EXTRACT PROVIDED:

_____

By learning and then applying our continuous learning philosophy and behaviors to teach others, they advance their own lives and, therefore, serve and grow.
The Training for Our Souls
So why has Greenlight Giving been so transformative for my career? To be a great leader, you really have to lead in serving others. I learned to lead by putting others’ needs first when I serve marginalized communities. And I’ve learned how to be a better leader because the deep and heart-rending needs of disadvantaged communities require me to respond in a different way.
I implore you to follow a similar path. Serve those in need. Don't just build a house, although that in itself is noble: Go live with the people who are going to live in that house. Sure, you can build a playground, but it won't do the same thing for you that actually working with orphans does.

_____

PROBLEMS TO SOLVE:
**a)** In the piece on leading through service, how did the writer learn to lead?
**b)** Put this sentence from the piece on leading through service into Spanish: "To be a great leader, you really have to lead in serving others."
**c)** Carry on writing the piece on leading through service, starting right after its last sentence.
The entries have nothing to do with this work.

_____

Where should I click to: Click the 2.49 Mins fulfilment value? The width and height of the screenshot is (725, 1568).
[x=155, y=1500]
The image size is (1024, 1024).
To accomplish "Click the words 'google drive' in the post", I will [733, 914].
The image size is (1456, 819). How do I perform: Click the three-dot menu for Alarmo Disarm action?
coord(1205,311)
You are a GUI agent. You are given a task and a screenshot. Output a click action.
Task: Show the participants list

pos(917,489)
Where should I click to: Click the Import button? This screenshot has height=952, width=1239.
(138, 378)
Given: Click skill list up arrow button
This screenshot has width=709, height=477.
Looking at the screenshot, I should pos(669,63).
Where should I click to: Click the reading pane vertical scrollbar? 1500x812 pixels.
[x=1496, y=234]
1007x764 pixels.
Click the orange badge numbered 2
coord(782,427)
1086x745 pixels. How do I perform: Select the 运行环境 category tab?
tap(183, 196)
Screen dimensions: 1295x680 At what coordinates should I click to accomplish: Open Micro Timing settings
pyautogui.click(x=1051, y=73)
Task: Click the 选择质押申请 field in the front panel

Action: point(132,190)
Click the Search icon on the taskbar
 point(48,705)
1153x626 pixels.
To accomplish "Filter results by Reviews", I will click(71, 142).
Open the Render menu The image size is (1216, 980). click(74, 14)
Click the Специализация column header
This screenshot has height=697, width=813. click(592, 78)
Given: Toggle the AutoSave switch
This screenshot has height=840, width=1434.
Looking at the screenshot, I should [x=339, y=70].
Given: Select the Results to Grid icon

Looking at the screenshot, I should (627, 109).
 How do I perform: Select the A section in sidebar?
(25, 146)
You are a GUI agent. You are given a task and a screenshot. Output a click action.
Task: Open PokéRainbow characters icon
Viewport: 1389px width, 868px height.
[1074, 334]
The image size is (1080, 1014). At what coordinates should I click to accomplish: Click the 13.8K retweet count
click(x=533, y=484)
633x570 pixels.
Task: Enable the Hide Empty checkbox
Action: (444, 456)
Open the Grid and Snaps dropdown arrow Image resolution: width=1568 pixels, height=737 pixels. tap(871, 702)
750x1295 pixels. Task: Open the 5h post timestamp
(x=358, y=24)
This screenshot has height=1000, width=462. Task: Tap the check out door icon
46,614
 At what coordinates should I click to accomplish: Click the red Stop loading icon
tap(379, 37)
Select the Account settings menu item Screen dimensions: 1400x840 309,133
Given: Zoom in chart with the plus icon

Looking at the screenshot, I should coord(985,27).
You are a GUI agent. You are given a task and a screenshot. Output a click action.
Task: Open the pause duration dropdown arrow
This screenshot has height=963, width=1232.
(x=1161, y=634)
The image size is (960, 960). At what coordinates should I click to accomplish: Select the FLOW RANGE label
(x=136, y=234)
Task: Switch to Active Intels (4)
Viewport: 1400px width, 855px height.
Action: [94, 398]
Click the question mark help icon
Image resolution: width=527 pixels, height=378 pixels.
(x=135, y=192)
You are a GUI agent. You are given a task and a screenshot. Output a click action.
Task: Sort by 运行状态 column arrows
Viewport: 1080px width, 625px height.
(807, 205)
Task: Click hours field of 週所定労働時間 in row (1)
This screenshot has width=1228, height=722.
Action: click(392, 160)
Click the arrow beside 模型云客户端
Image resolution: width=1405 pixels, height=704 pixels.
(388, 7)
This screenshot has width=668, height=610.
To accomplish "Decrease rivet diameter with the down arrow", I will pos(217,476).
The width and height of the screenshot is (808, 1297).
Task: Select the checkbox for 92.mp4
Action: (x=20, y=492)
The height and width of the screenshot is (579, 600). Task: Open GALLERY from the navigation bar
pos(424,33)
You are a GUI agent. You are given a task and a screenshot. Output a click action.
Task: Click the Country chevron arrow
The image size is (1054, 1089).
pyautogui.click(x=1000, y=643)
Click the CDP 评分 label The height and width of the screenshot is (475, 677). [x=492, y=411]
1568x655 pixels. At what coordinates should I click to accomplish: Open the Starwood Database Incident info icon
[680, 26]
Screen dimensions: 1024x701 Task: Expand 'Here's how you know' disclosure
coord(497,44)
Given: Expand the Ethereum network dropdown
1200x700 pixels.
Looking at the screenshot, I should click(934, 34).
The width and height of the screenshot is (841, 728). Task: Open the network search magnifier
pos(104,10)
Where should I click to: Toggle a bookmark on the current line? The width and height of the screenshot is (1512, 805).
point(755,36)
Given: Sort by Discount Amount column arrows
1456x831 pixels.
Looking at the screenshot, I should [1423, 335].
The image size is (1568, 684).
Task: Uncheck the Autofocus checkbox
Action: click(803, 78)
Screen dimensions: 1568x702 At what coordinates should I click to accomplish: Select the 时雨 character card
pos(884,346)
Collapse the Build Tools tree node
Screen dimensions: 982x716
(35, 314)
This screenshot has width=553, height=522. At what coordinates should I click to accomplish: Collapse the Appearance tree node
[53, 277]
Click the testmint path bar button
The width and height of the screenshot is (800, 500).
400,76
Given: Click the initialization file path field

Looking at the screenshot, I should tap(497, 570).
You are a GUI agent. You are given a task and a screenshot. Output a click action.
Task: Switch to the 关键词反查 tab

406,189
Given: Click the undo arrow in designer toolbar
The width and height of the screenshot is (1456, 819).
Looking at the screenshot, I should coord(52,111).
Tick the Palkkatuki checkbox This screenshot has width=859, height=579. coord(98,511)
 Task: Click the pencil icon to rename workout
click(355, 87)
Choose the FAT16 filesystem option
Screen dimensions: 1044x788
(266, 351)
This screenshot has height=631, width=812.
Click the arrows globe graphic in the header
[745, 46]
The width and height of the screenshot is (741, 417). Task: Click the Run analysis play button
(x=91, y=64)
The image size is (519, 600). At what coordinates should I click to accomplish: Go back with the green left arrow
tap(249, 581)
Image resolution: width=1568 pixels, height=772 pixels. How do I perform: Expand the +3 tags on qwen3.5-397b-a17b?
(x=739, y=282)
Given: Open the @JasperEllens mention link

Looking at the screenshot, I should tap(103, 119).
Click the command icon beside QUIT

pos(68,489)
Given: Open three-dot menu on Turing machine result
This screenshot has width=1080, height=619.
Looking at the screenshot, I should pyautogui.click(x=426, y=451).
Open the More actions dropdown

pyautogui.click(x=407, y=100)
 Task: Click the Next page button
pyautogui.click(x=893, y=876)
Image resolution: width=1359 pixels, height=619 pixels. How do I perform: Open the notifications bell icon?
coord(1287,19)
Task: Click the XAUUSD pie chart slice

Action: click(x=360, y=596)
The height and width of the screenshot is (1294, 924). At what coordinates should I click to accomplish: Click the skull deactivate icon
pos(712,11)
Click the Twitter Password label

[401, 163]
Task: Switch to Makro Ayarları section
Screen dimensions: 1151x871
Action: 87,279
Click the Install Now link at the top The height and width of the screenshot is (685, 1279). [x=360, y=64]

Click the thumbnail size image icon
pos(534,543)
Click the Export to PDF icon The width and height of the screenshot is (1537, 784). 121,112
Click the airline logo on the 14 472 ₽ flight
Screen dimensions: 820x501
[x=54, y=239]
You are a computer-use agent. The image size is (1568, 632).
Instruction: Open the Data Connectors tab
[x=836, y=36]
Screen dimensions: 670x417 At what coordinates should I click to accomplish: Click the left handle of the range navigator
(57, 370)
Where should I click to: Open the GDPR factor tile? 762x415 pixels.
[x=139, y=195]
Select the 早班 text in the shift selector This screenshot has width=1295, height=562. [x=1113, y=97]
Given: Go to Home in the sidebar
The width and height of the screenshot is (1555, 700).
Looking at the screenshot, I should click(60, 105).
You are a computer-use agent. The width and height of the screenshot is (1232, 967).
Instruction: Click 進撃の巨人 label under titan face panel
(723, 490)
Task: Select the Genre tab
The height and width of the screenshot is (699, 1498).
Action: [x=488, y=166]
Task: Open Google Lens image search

_____

SOLVED PROBLEMS:
**a)** By putting others' needs first when serving marginalized communities.

**b)** Para ser un gran líder, realmente tienes que liderar sirviendo a los demás.

**c)**
In service, we grow. Roll up your sleeves and be of service to the communities that need the most because that’s what opens up our souls and gives us training on the most critical of soft skills: intimacy – both within the disadvantaged community you're working for and the team you're working in partnership with – and generosity that begins to run unforgettably deep.

Comments

Rockie Bogenschutz's picture
I am interested in the newsletter
Dina del Valle's picture
There's a sign-up form in the header, just under the books.
Miles Dempsey's picture
The Royal Military Academy at Sandhurst in Camberley UK has a three word motto associated with it ,"Serve to Lead" - and through the years the power of this simple concept gains increasing relevance - in whatever you do and with whomsoever you do it. Whatever opportunities or problems present - its remains a useful guiding touchstone. It helps to stop feelings of superiority, ignorance and arrogance in their tracks.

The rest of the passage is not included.